### [Problem to work on]
Render the part that opens with the line containing "The image size" and closes with the line containing "(x=427, y=621)" as a Markdown table with the columns Row and Line, skipping blank lines. Leave the pictures out of the answer.

-- BEGIN Supplied entries --

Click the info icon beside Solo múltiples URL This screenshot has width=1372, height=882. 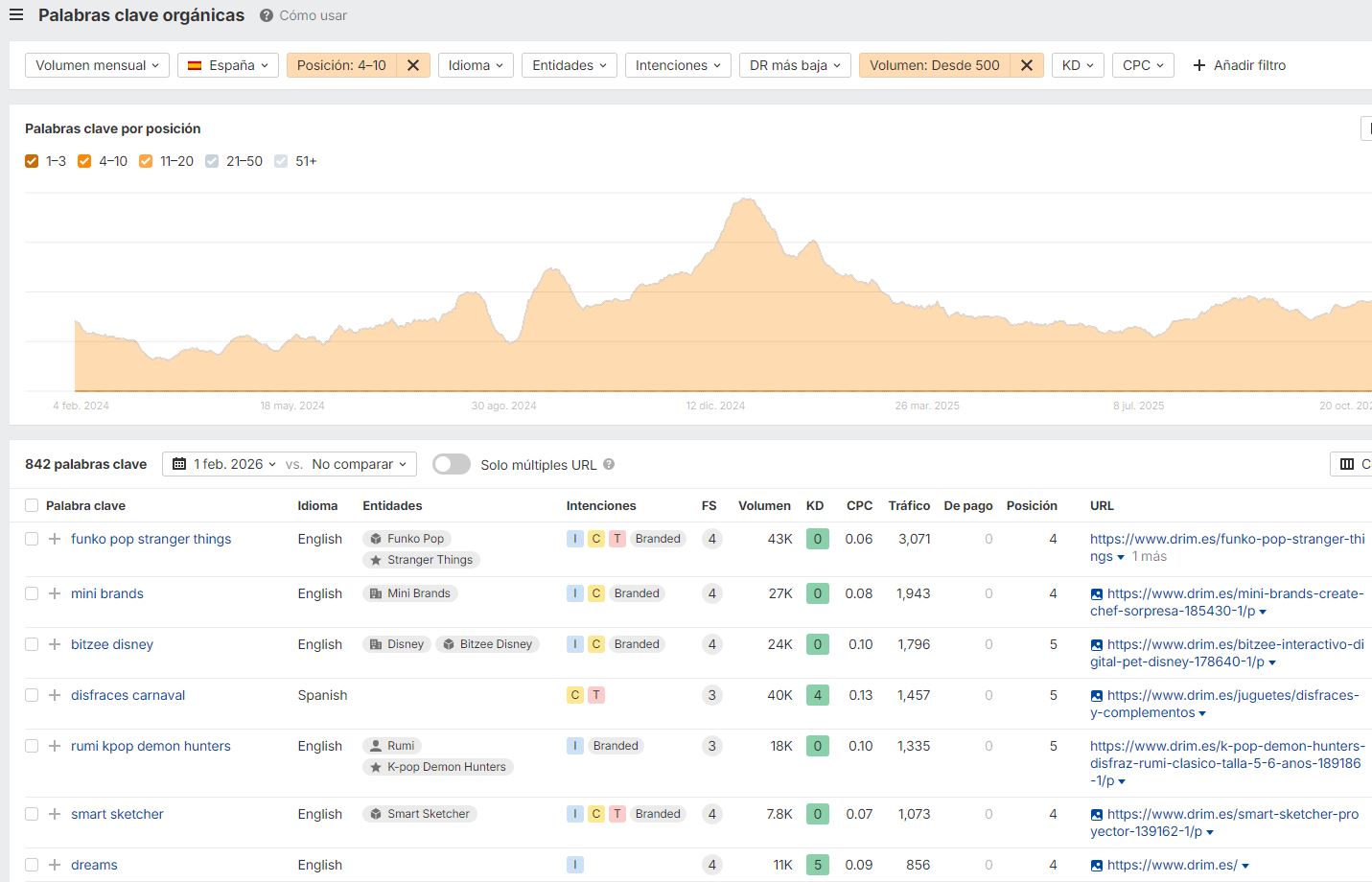[x=609, y=464]
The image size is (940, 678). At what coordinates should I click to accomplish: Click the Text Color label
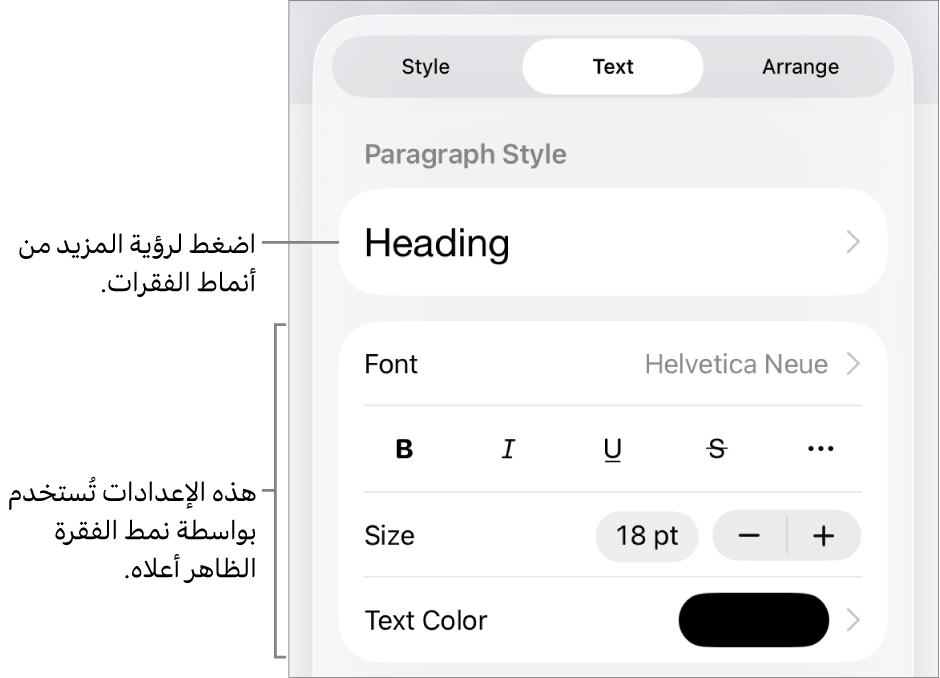(x=427, y=621)
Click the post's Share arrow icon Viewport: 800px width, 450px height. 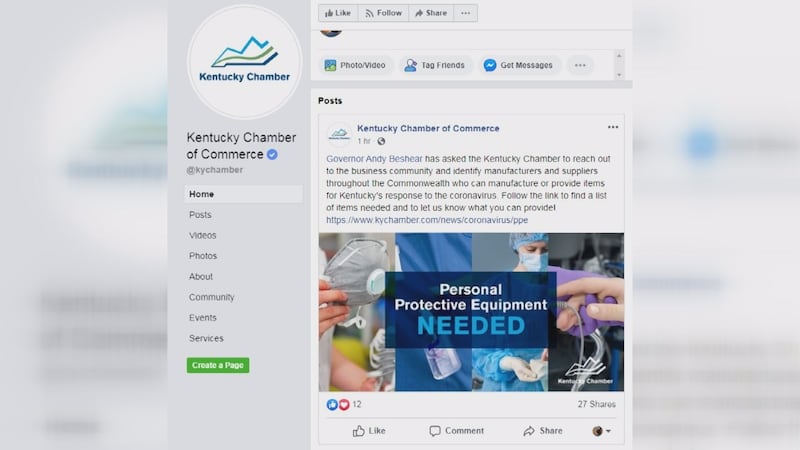coord(529,431)
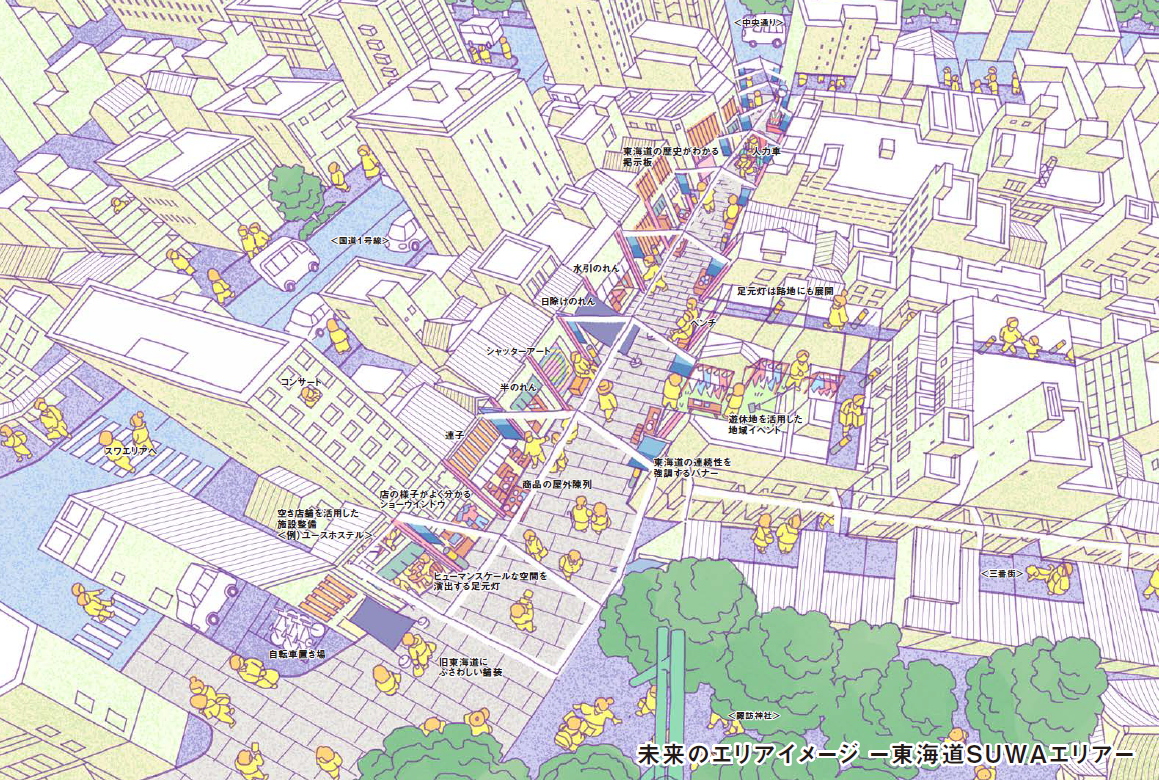This screenshot has width=1159, height=780.
Task: Click the white truck near the crosswalk
Action: click(x=207, y=595)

-- END Supplied entries --

### [Result below]
| Row | Line |
|---|---|
| 1 | The image size is (940, 678). At what coordinates should I click to accomplish: Click the Text Color label |
| 2 | (x=427, y=621) |